Описание задания: Перепишите, пожалуйста, материалы начиная со строки с "Viewport: 2296px width, 1623px" и до самого конца, заменив в них "screenshot" на "image" и не меняя ничего другого. Изображения в ответ не включайте.

Предоставленные материалы:
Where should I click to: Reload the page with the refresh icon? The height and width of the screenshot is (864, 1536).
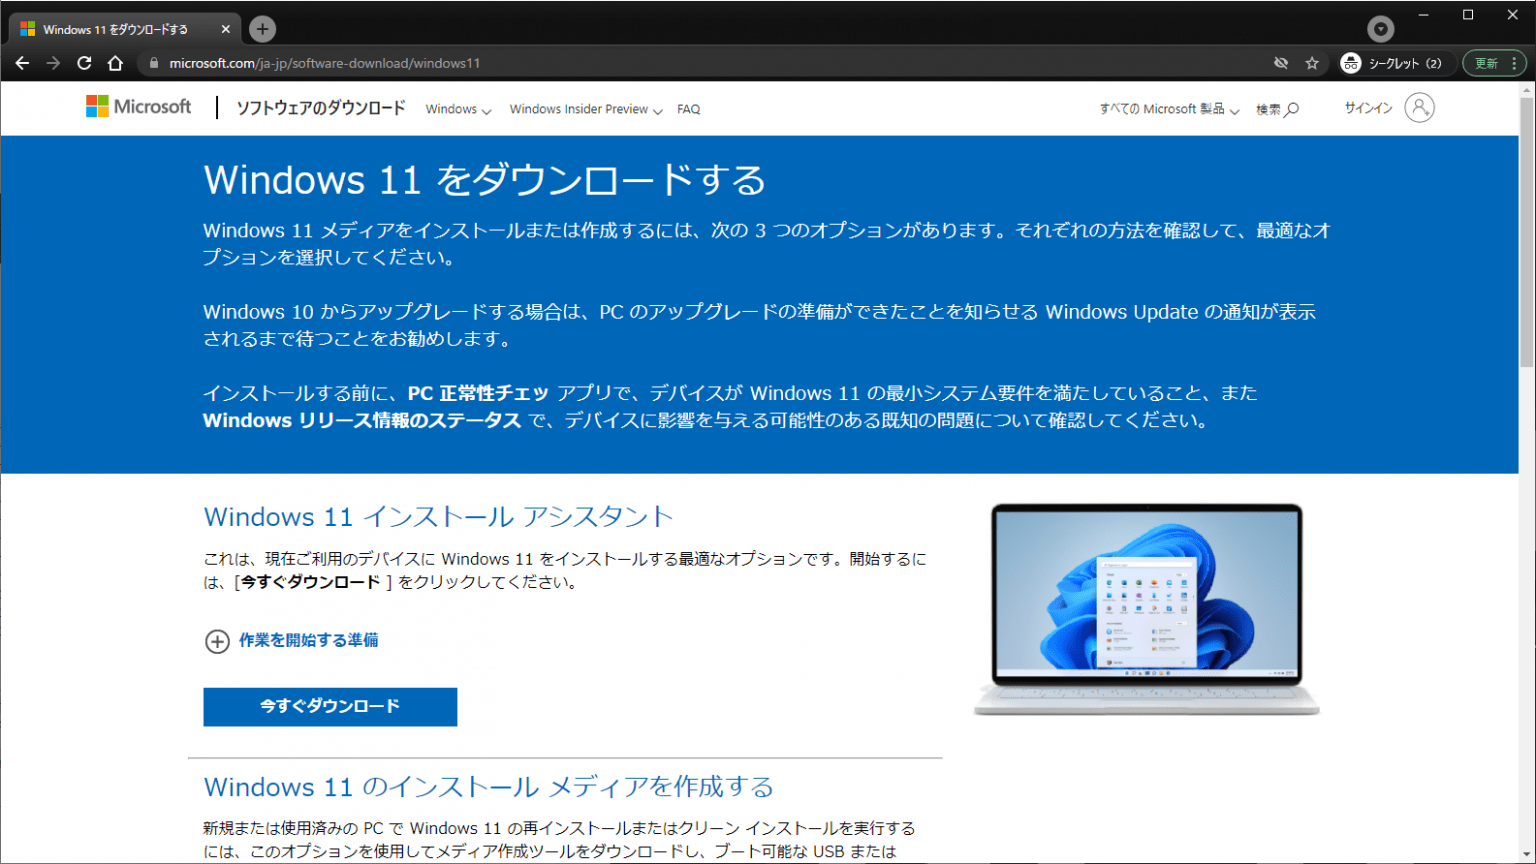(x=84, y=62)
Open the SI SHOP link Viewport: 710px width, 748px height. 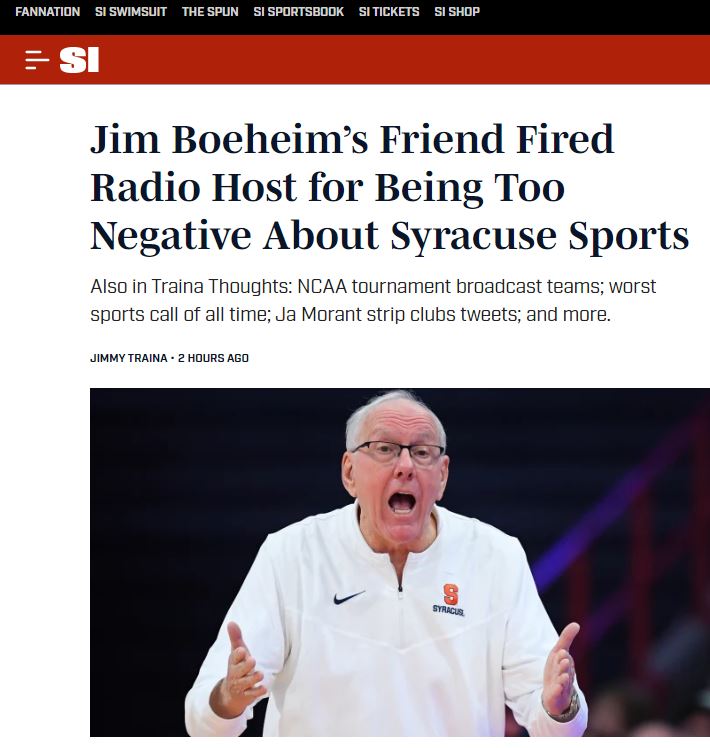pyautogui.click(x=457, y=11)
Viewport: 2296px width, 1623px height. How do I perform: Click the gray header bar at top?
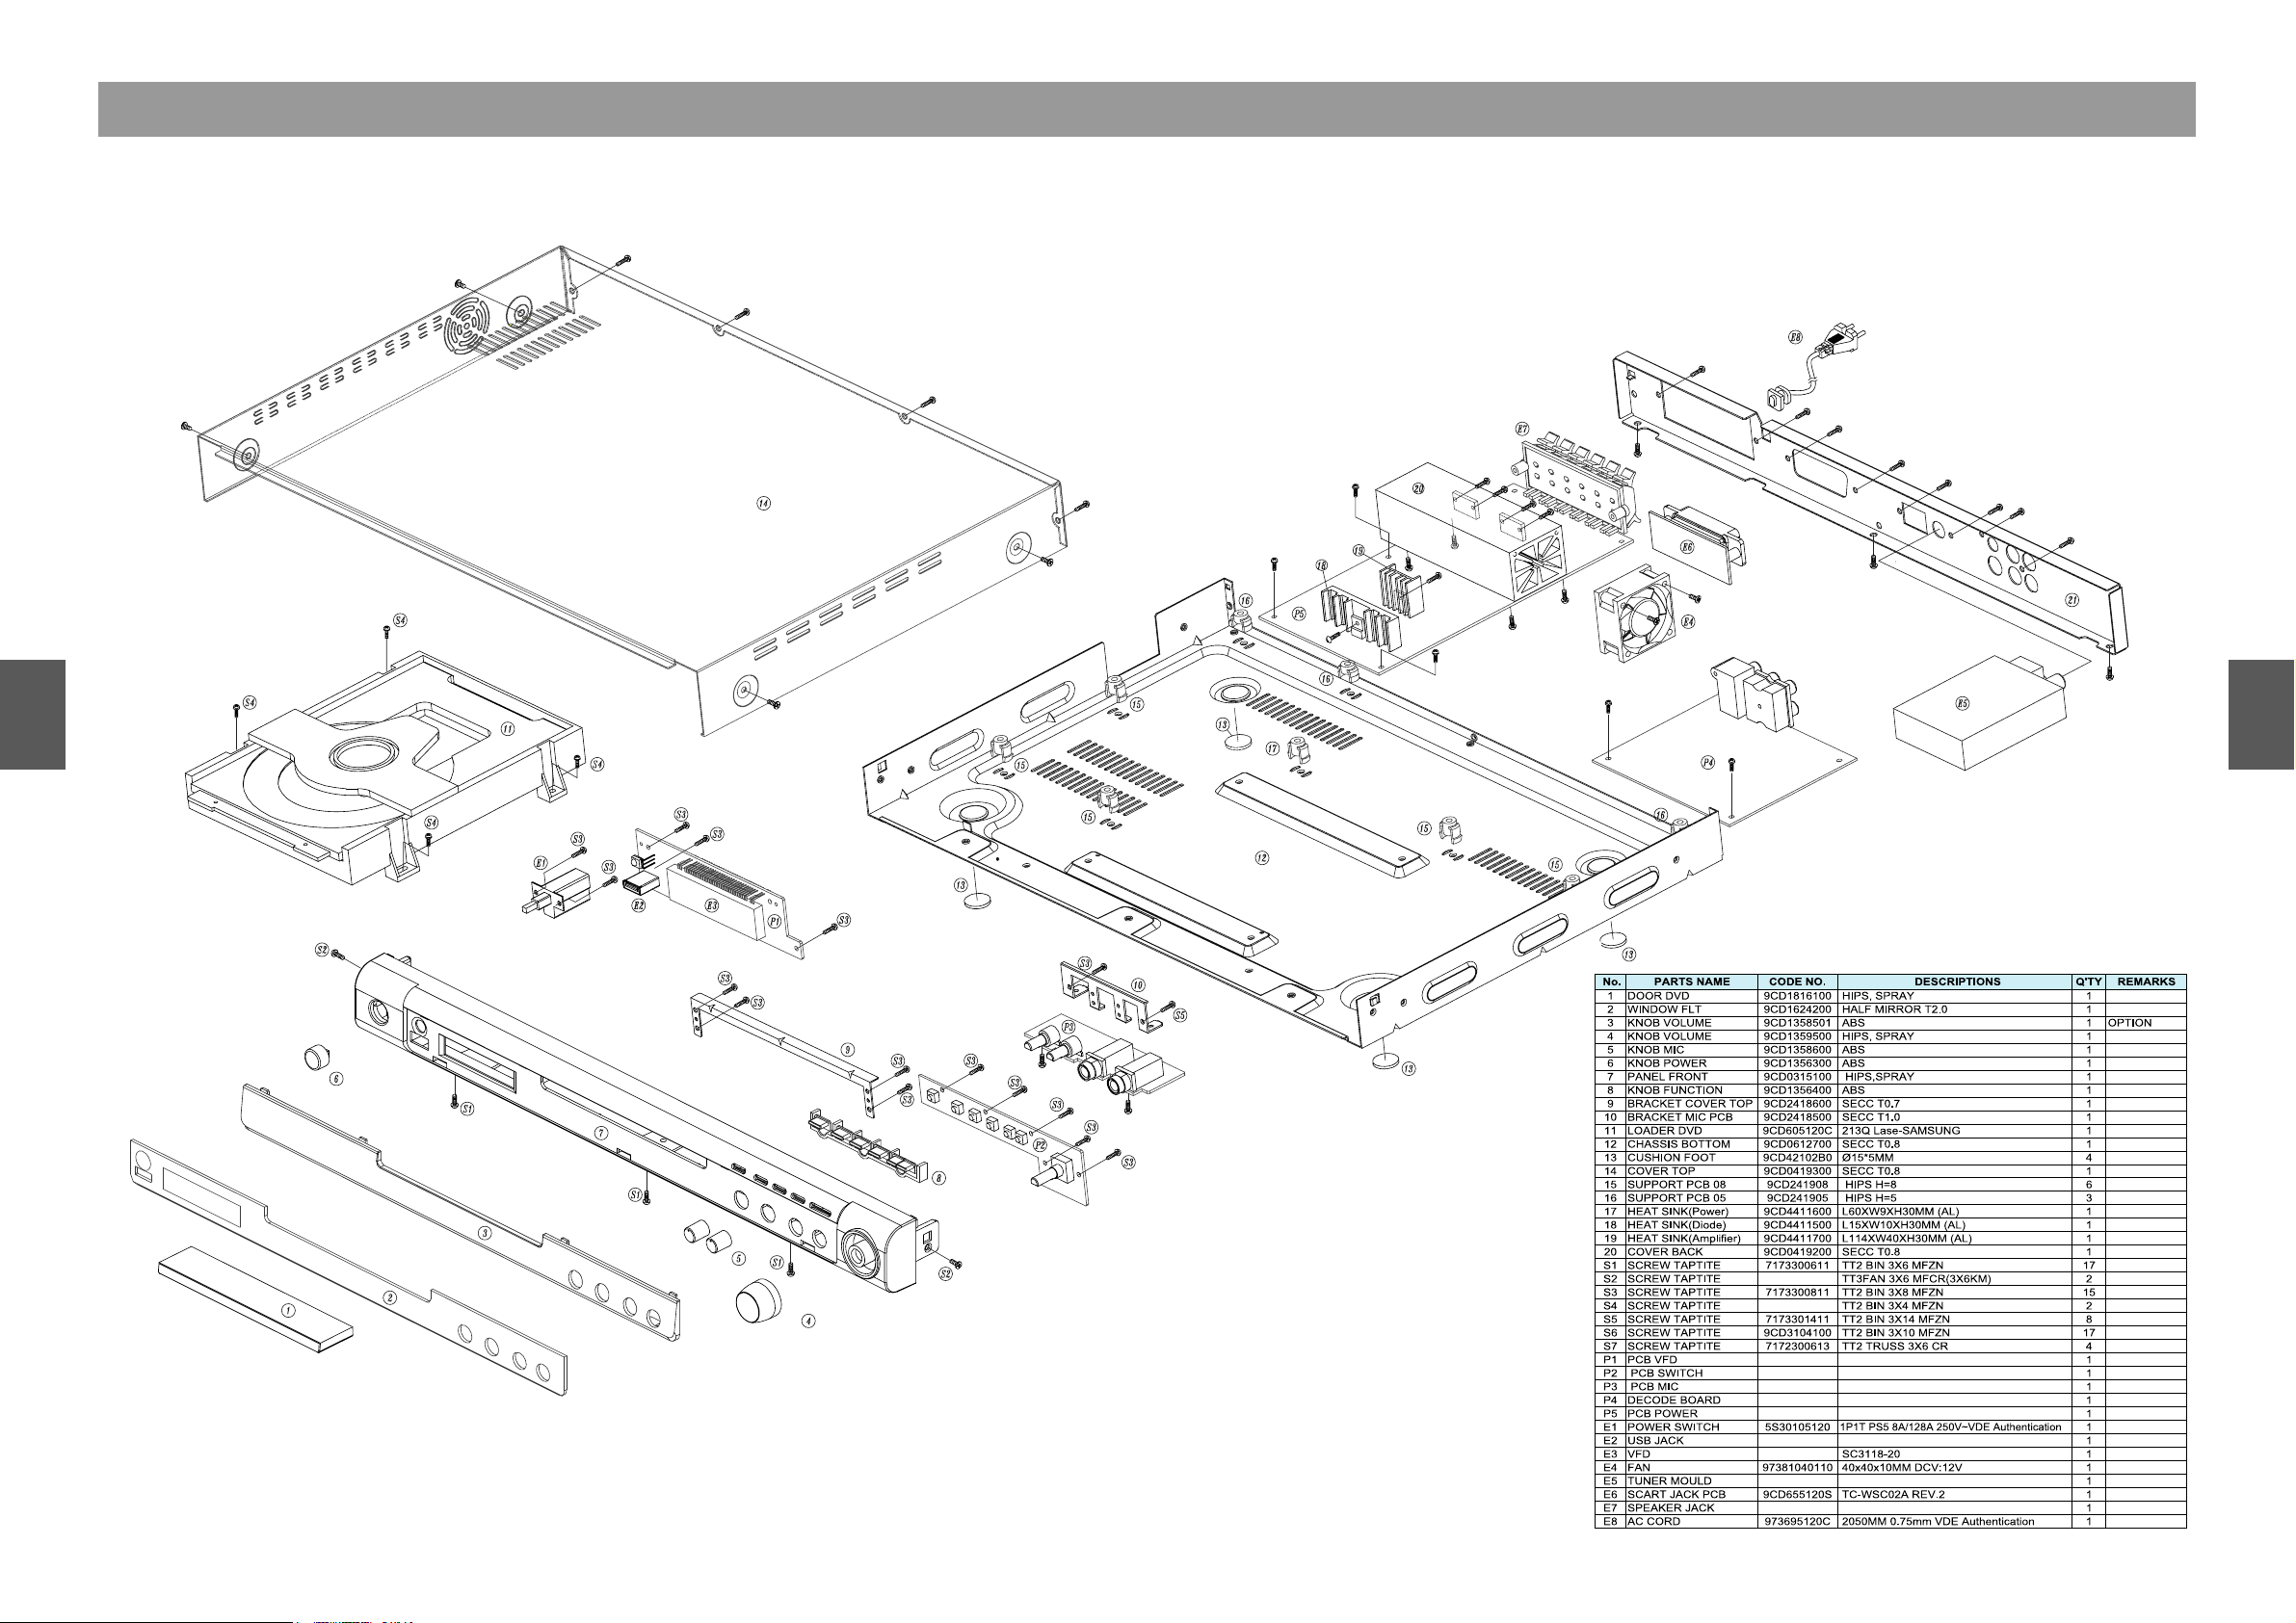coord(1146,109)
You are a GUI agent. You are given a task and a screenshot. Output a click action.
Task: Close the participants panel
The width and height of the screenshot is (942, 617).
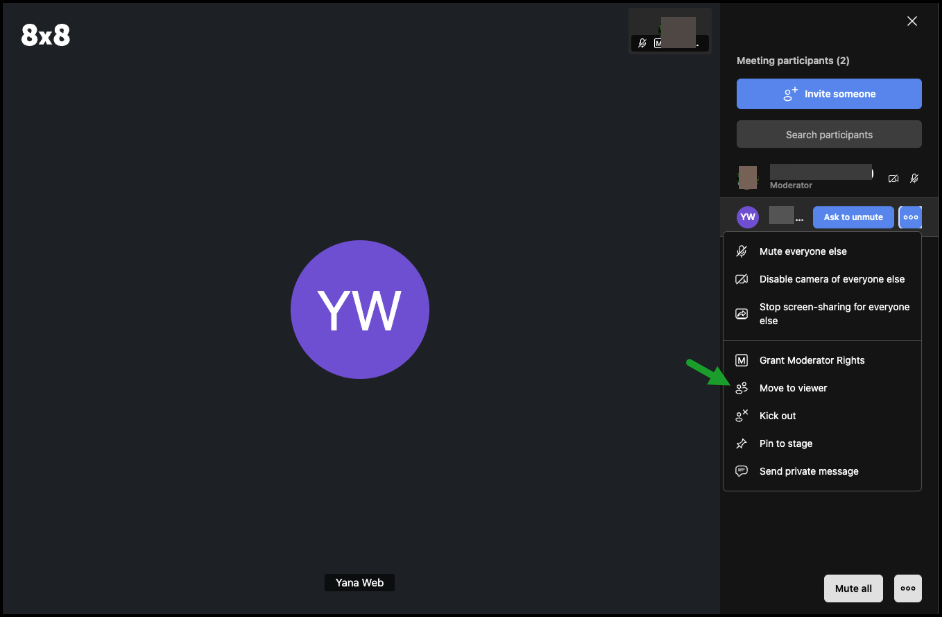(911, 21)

Результат задания:
Viewport: 2296px width, 1623px height. How do I perform: Click the gray header bar at top?
coord(1146,109)
You are a GUI agent. You are given a task and a image. Output a click action.
Task: Close the participants panel
The width and height of the image is (942, 617).
(911, 21)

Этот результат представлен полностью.